(TASK GOAL)
Write the next part of the control-flow reference below, starting after its final sentence and matching its headings and code examples. The material after it is separate.

(TEXT)
┄┄┄┄┄┄┄┄┄┄
Control Flow

Control Flow

Branching, loops, scope, and common flow-control patterns.

Control Flow

Conditional statements

if (score >= 90) {
    grade = 'A';
} else if (score >= 80) {
    grade = 'B';
} else {
    grade = 'C';
}

switch

switch (token) {
case '+':
    handle_add();
    break;
case '-':
    handle_subtract();
    break;
default:
    handle_unknown();
    break;
}

Loops

for (int i = 0; i < 10; ++i) {
    total += i;
}

while (!done) {
    poll();
}

do {
    read_again();
} while (retry);

Range-based for

for (const auto& item : items) {
    std::cout << item << '\n';
}

Loop control

if with initializer

if (auto it = map.find(key); it != map.end()) {
    use(it->second);
}

switch with enums

enum class State { idle, running, done };

Prefer enum class to avoid accidental implicit conversions.

Best-practice reminders

Quick decision guide

constexpr if

template <typename T>
void print_kind(const T& value) {
    if constexpr (std::is_integral_v<T>) {
        std::cout << "integral: " << value << '\n';
    } else {
        std::cout << "other: " << value << '\n';
    }
}

Use if constexpr in templates when a branch should disappear entirely for some types.

Modern switch habits

switch (state) {
case State::idle:
    start();
    break;
case State::running:
    [[fallthrough]];
case State::paused:
    resume();
    break;
}

Loop pitfalls worth remembering

Guard-clause pattern

bool handle_request(const Request& request) {
    if (!request.authenticated()) {
        return false;
    }
    if (!request.has_payload()) {
        return false;
    }

    process(request.payload());
    return true;
}

This is usually easier to scan than pushing the main logic into another indentation level.
┄┄┄┄┄┄┄┄┄┄
(DATA SECTION)
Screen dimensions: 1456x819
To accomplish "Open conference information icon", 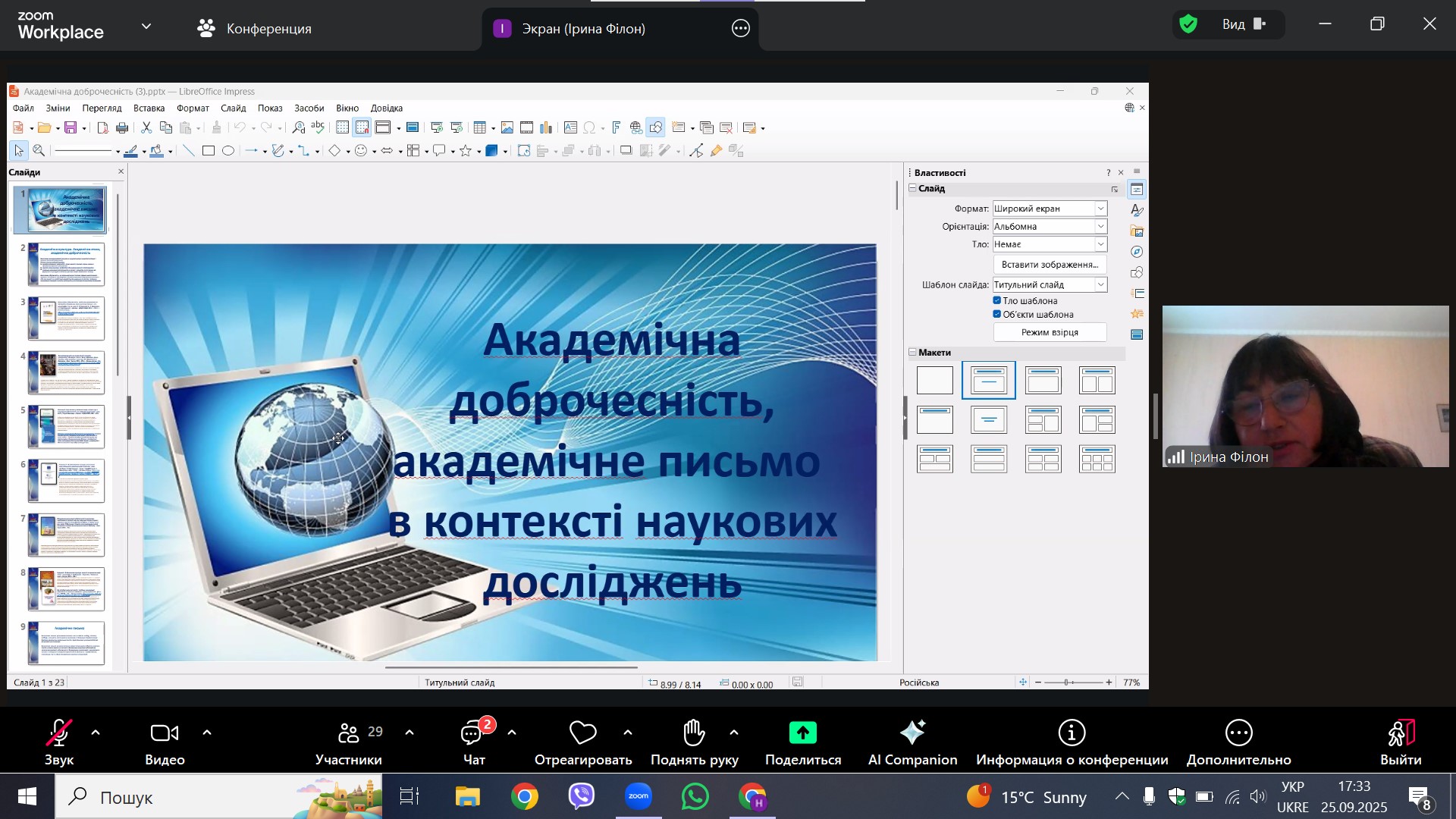I will [x=1072, y=733].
┄┄┄┄┄┄┄┄┄┄
(RESPONSE TO THE TASK)
Small state-machine pattern

switch (state) {
case State::idle:
    start();
    break;
case State::running:
    step();
    break;
case State::done:
    cleanup();
    break;
}

When a switch starts accumulating too much work per case, move each branch into a helper so the state transition stays obvious.

Example in practice

enum class Command { start, stop, reload };

void handle(Command command) {
    switch (command) {
    case Command::start:
        start();
        return;
    case Command::stop:
        stop();
        return;
    case Command::reload:
        reload();
        return;
    }
}

Try this variation

Refactor the example into a named helper with a single responsibility. If the logic gets easier to test, the design probably improved.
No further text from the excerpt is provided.